Reuters
PARIS (Reuters) – Vingt ans après les accords de Nouméa, les électeurs de Nouvelle-Calédonie se sont prononcés dimanche contre l’indépendance de ce territoire français depuis 1853, un résultat sans surprise mais en deçà des attentes des loyalistes qu’Emmanuel Macron a salué comme “une marque de confiance” en la République.
Selon les résultats définitifs communiqués par le Haut-commissariat de la République, le “non” l’emporte à 56,4% contre 43,6% pour le “oui”. La participation, massive dans les 284 bureaux de vote, atteint 80,63%.
Au total, 174.154 personnes, un corps électoral restreint établi après de délicates négociations, avaient à répondre par “oui” ou par “non” à la question suivante: “Voulez-vous que la Nouvelle-Calédonie accède à la pleine souveraineté et devienne indépendante?”
Surnommé le “Caillou” et situé à 16.000 km de la métropole, cet archipel de quelque 275.000 habitants dispose déjà d’une large autonomie et reçoit chaque année 1,3 milliard d’euros de financements de Paris.
Ce référendum d’autodétermination – qui s’est déroulé sans violences à l’exception d’incidents à Nouméa où des véhicules ont été incendiés ou caillassés – marque un tournant dans le processus de décolonisation engagé il y a 30 ans.
“Je dois d’abord dire l’immense fierté que nous ayons passé ensemble cette étape historique, je veux aussi dire la fierté pour le chef de l’Etat que la majorité des Calédoniens ait choisi la France : c’est pour nous une marque de confiance dans la République française, dans son avenir et dans ses valeurs”, a déclaré Emmanuel Macron lors d’une allocution télévisée.

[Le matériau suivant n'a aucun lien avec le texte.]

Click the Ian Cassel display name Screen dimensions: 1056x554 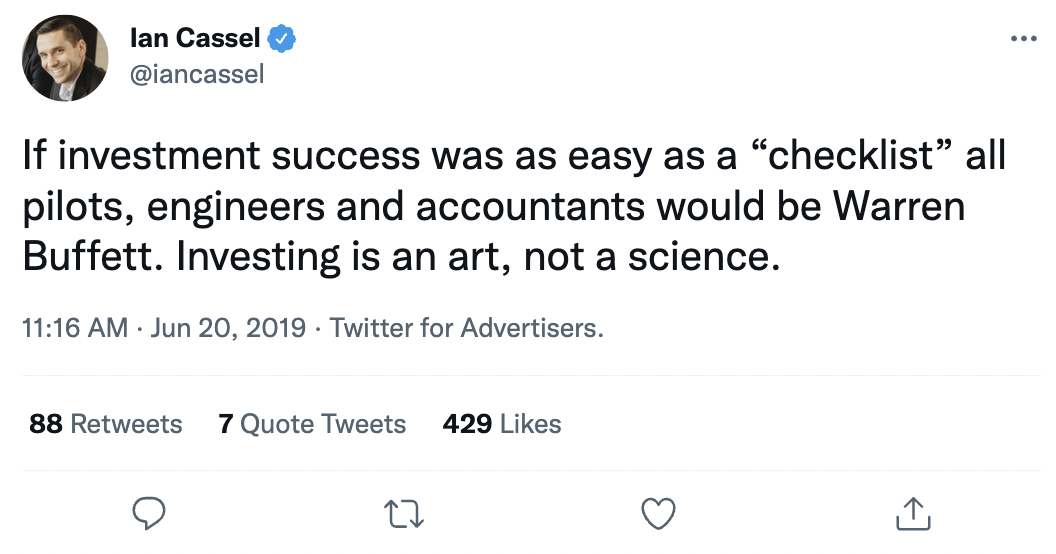click(195, 40)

“En ce jour, le seul vaincu est la tentation du mépris, de la division, de la violence, de la peur, le seul vainqueur c’est le processus en faveur de la paix qui porte la Nouvelle-Calédonie depuis trente ans”, a-t-il souligné.
MACRON “MESURE” LA DÉCEPTION DES INDÉPENDANTISTES
Les accords de Matignon de 1988, conclus après une décennie de violences entre groupes kanaks (populations autochtones) et caldoches (populations essentiellement d’origine européenne), ont été suivis par celui de Nouméa en 1998 entre l’Etat, le FLNKS (Front de libération national kanak et socialiste) et le RPCR (Rassemblement pour la Calédonie dans la République).

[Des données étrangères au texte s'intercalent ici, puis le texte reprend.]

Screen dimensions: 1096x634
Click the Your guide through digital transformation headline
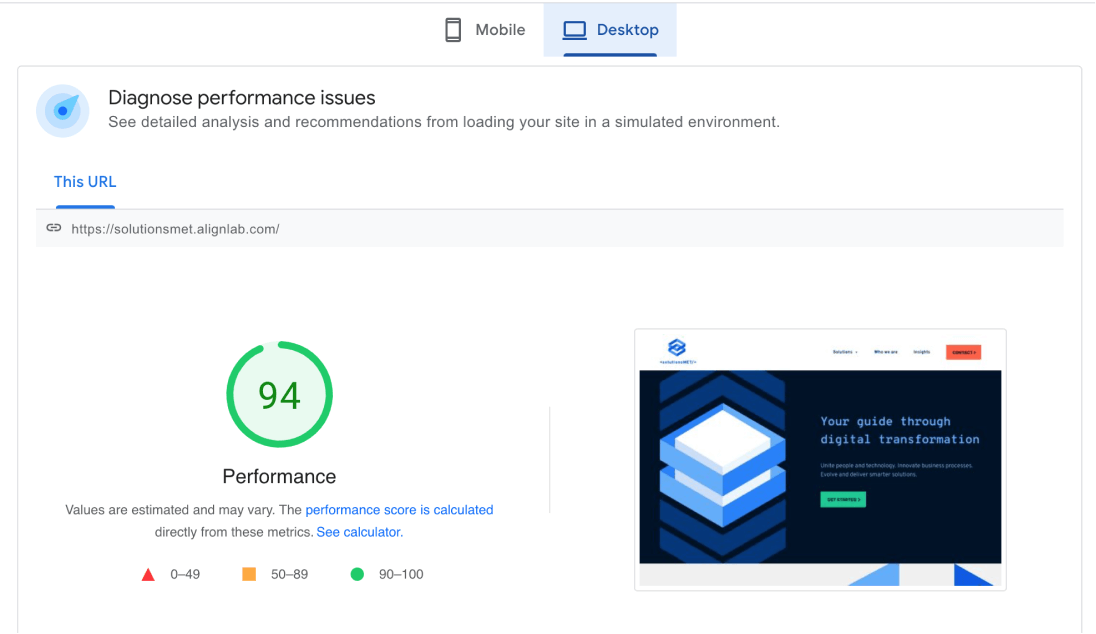[x=899, y=430]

L’accord prévoyait qu’au terme d’une période de vingt ans “le transfert à la Nouvelle-Calédonie des compétences régaliennes, l’accès à un statut international de pleine responsabilité et l’organisation de la citoyenneté en nationalité” seraient soumis à référendum.
Pour Emmanuel Macron, le scrutin de dimanche témoigne d’un “esprit de dialogue que plus rien n’entamera”.
Dans une déclaration pesée, insistant sur le destin commun des Calédoniens et la paix civile, le chef de l’Etat a tendu la main aux indépendantistes, disant mesurer leur déception.
“A ceux-là, je veux dire que l’Etat est engagé au côté de la Nouvelle-Calédonie pour garantir dans la durée la dignité de toutes les composantes de la société, autour des valeurs de liberté, d’égalité et de fraternité. Nous pouvons les partager au-delà de nos divergences, dans l’humilité et dans le respect.”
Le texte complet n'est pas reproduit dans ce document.